Columbus Horror

Heute wollen wir die Catskill Region erkunden. Das erste Ziel sind die Kaaterskill Falls, ein kleiner Wasserfall.

Als wir auf die Zufahrtsstraße einbiegen wollen, kommen uns eine Menge Autos entgegen und sie biegen alle in die kleine Straße ab, neun Autos nacheinander?
Schnell wird uns klar was hier abläuft. Hunderte Autos stehen links und rechts der Fahrbahn, ein langer Stau zieht sich in das Tal. In der Einfahrt zu einem Haus drehen wir um und brauchen dann noch 15 Minuten, um aus dem Chaos zu entkommen. Zwischenstopp gestrichen.
WTF? Kolonnen kommen uns entgegen. Stau auf jeder Straße. Dann wird uns klar: New York City ist nur 100 Meilen entfernt, das Wetter ist recht gut und am Montag ist auch noch Feiertag – Columbus Day. Und wir haben uns gestern nacht noch gewundert, woher all die Autos kommen.

Wohltätige Organisationen nutzen dieses Wochenendchaos, um es noch weiter zu verschlimmern und bauen AUF der Straße Spendensammelpunkte ein. Sie halten jedes Auto auf und erklären, wofür oder -gegen sie sammeln. Man kann sie sogar im Navi/Google Maps als Stau gekennzeichnet sehen. Herrlich.

Wir haben uns einen Leuchtturm am Hudson River zum Besichtigen ausgesucht. In einem Industriegebiet, neben einem großen Gasverteiler stehen wir hinter einem Stacheldrahtzaun. In der Mitte des Bildes sieht man ein kleines Gebäude, das ist der Leuchtturm. Ob die Karte uns da fehlgeleitet hat? Na, heute läuft es …

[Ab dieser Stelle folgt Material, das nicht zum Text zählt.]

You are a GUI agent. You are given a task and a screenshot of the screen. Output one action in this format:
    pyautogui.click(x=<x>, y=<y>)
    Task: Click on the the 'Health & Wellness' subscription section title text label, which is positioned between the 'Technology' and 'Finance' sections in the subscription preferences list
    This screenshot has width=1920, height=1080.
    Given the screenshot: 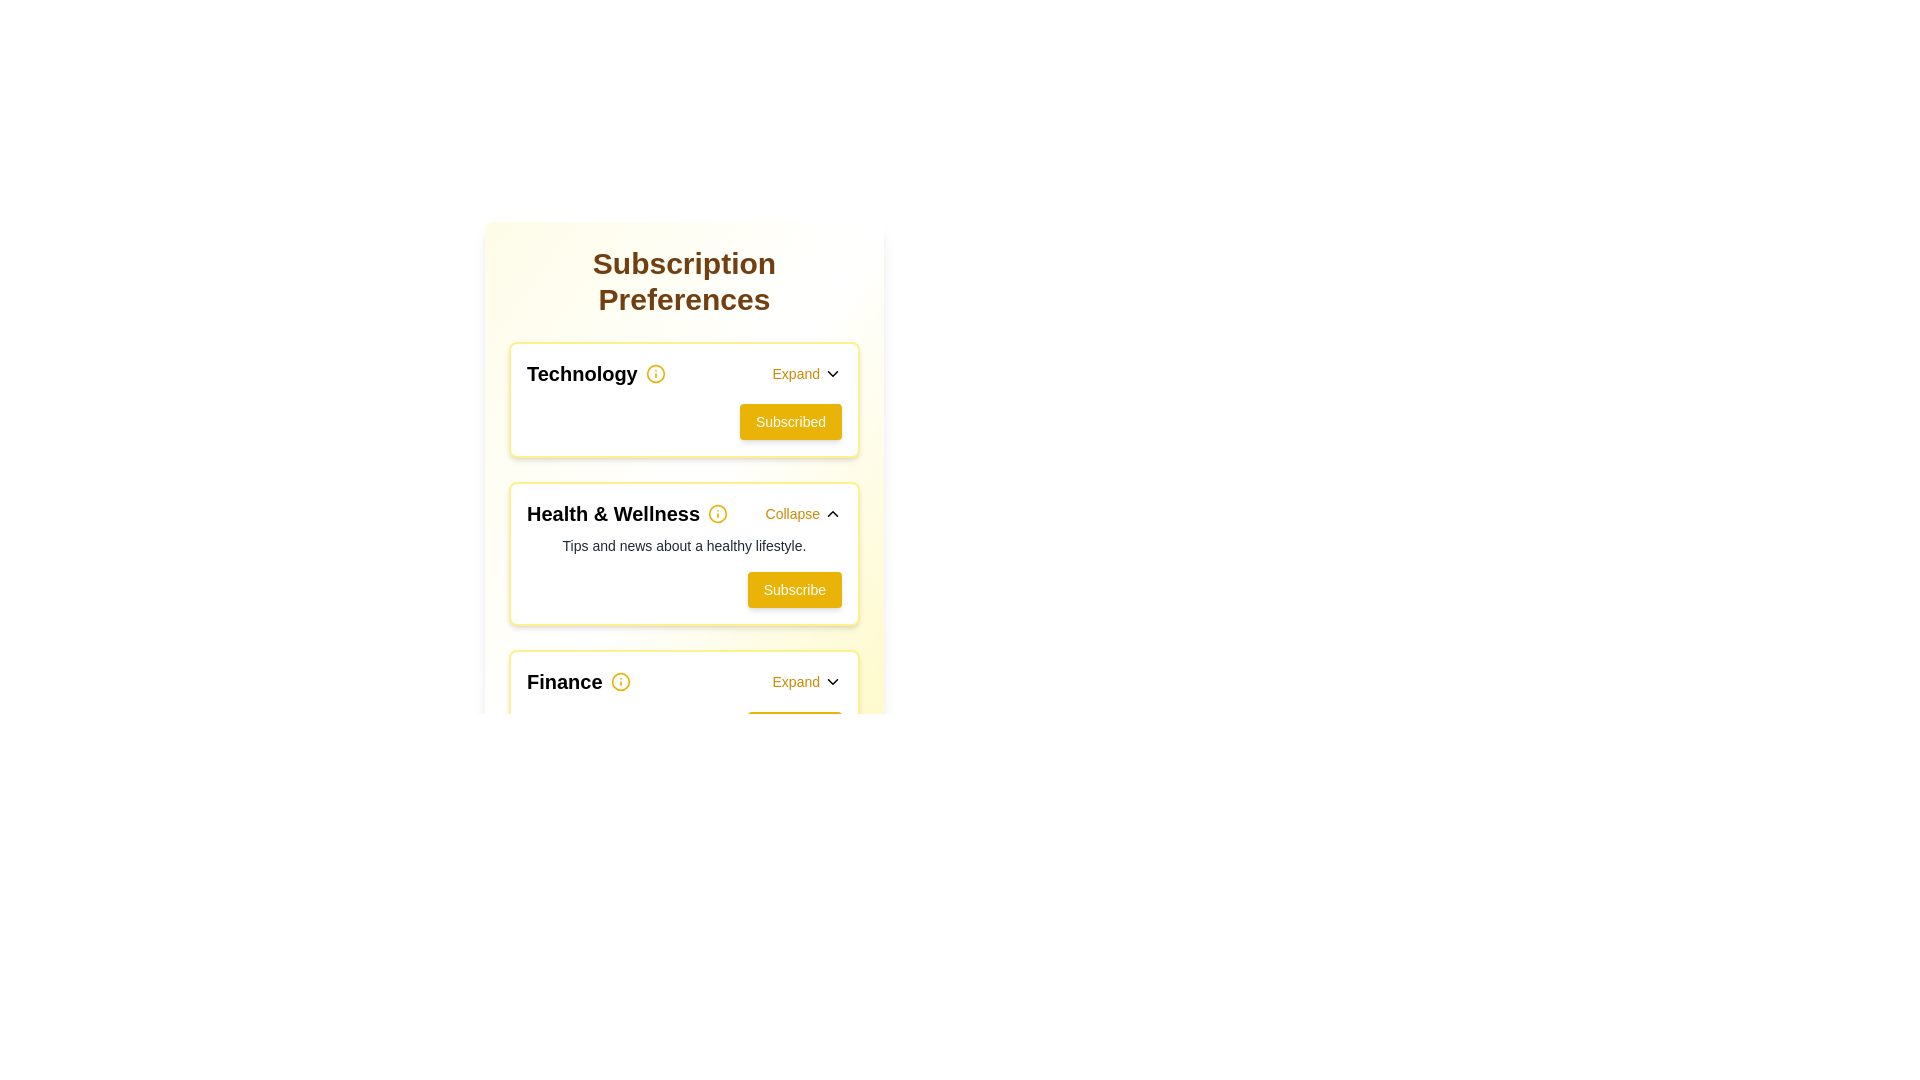 What is the action you would take?
    pyautogui.click(x=626, y=512)
    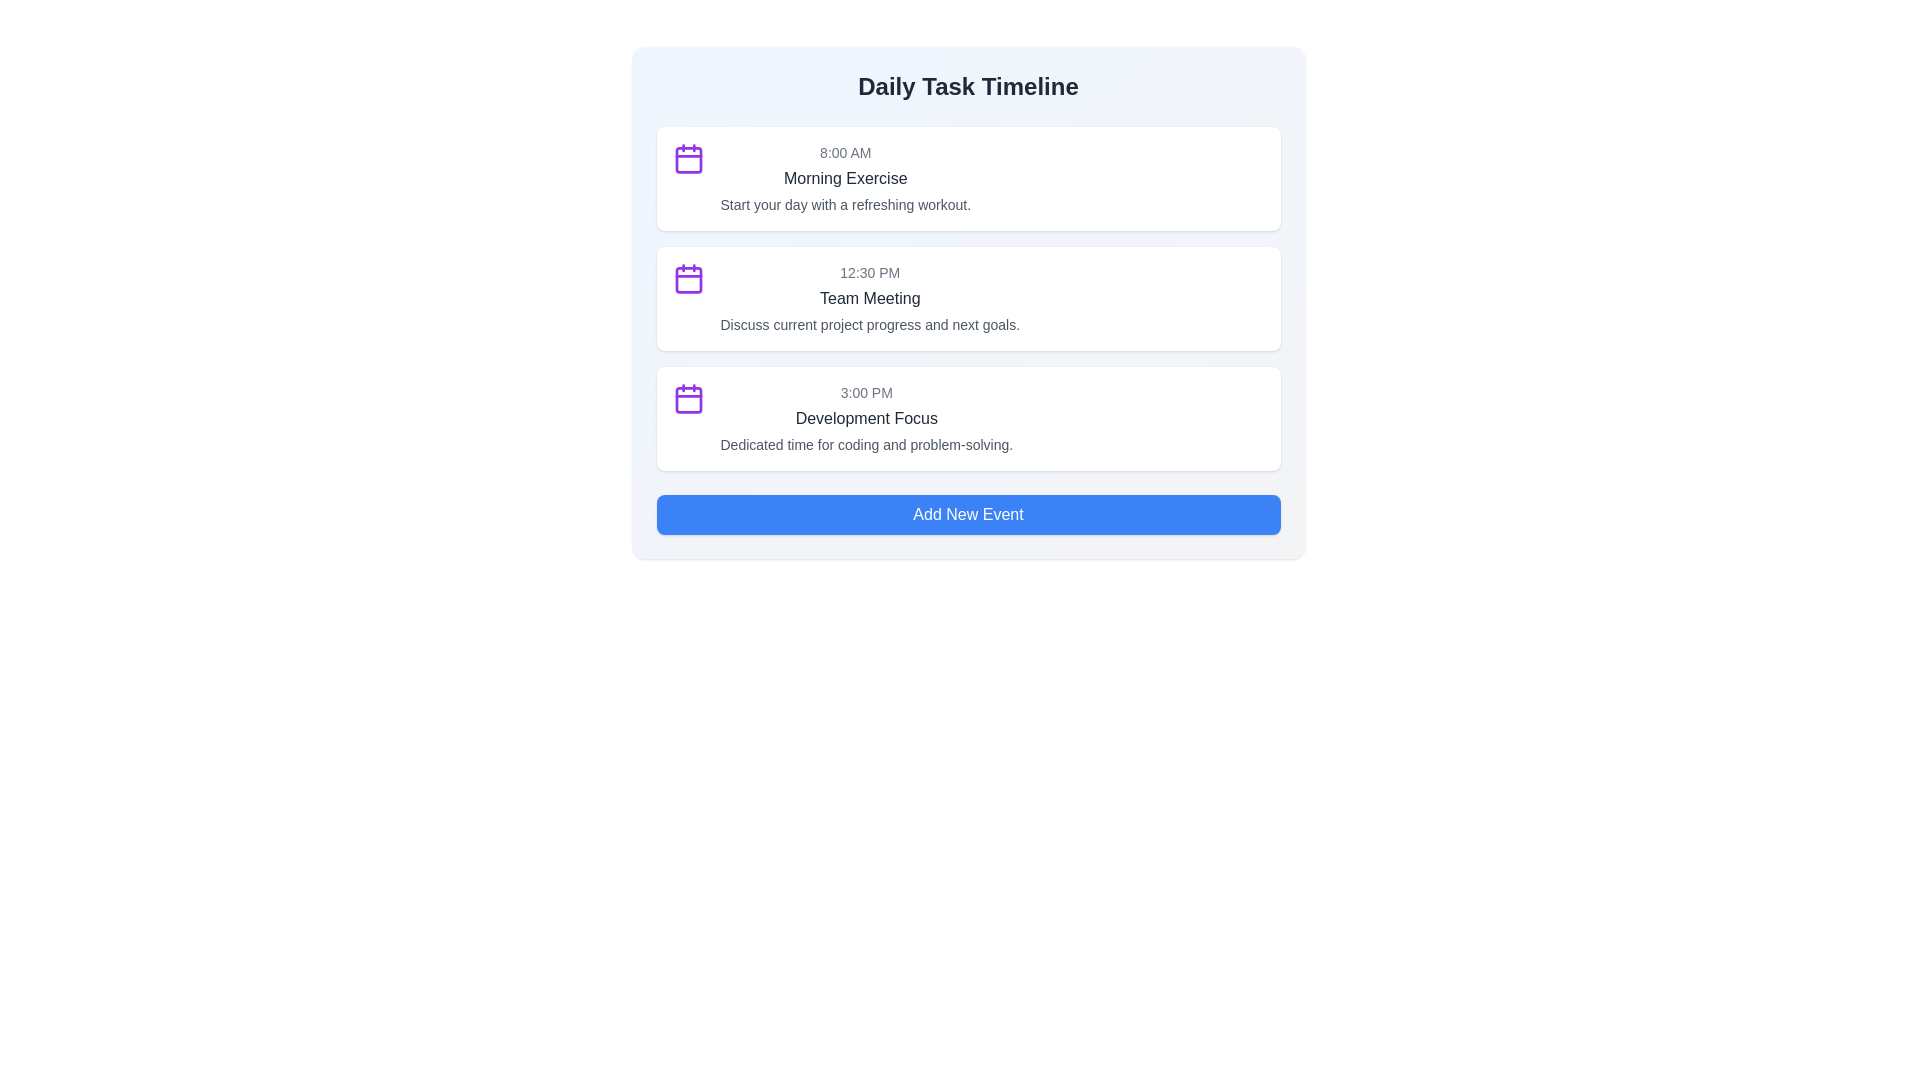 This screenshot has width=1920, height=1080. I want to click on the text label displaying '8:00 AM' in small grayish text, located at the top left section of the first task block under the 'Daily Task Timeline' header, above the 'Morning Exercise' title, so click(845, 152).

Dann kommen wir zum nächsten Spendensammelpunkt, diesmal von der Feuerwehr in Port Ewen. Hier kann Babsy als Fire Brigade Fan nicht nein sagen und wir werfen ein paar Dollars in den Feuerwehrhelm, der uns vor das Fenster gehalten wird.

Wir bekommen ein Kärtchen als Dank für die Unterstützung.

In der Gegenrichtung ist der Stau noch schlimmer. Wo wir auch hinkommen, es ist mehr ein Parkplatz als eine Fahrbahn. Babsy sucht laufend nach Ausweichrouten. Als wir uns dem Walkway Over the Hudson nähern, einer Fussgängerbrücke über den Hudson River, ist die Straße mit ihren Schrägparkern schon über einenthalb Kilometer vor dem Eingang vollgeparkt. Wir drehen gleich um, nächster Punkt gestrichen.

Wir stauen uns wieder in Richtung unserer Unterkunft, in Ortschaften, zwischen den Ortschaften, egal wo, alles steht.

Babsy findet ein paar kleine Wege durch die Wälder, auf die sich die normalen Autofahrer nicht verirren. Hier kommen wir besser voran.

Außer jemand aus New York City nutzt die gleiche Straße und hat so viel Angst vor den Kurven, dass wir zeitweise fast stehenbleiben. Wieso tut man sich so etwas an, wenn nicht autofahren kann und so viel Angst vor Kurven hat?

Auch wenn der Parkplatz voll von New Yorkern ist, bleiben wir bei dem Bauernhof der Saunderskill Farms stehen. Die Familie betreibt die Farm seit 1680. Es soll Kuchen und ähnliches zu kaufen geben.

New Yorker Ahornsirup und ein Frühstückskuchen finden ihren Weg in unser Auto.

Ein Motorrad Club mit hunderten Mitgliedern kommt uns auf einer der kurvigen Waldstraßen entgegen. Auch Rennradclubs ziehen hier ihre Runden. Voll, voll, voll.

Wir streichen alle weiteren Aktivitäten für das Wochenende. Kochen, Wäschewaschen und Fernsehen sind angesagt. Es macht keinen Sinn.

Bei unserer Unterkunft sind alle Außentüren als Doppeltüren ausgelegt und sie haben Mechanismen, die sie sofort, schnell und mit Kraft zuziehen. Dann schnappen die zusätzlichen Sperrhaken ein. Bärensicher.

Die vordere Türe hat einen Vorraum, in dem man sich die schmutzigen Schuhe ausziehen kann (mudroom). Auf der äußeren Türe sieht man die Abdrücke einer Bärentatze mit ihren Krallen. Am Foto ist es leider nicht so deutlich zu sehen.

Montag in der Früh geht es zu unserer letzten Unterkunft auf der anderen Seite des Hudson Rivers.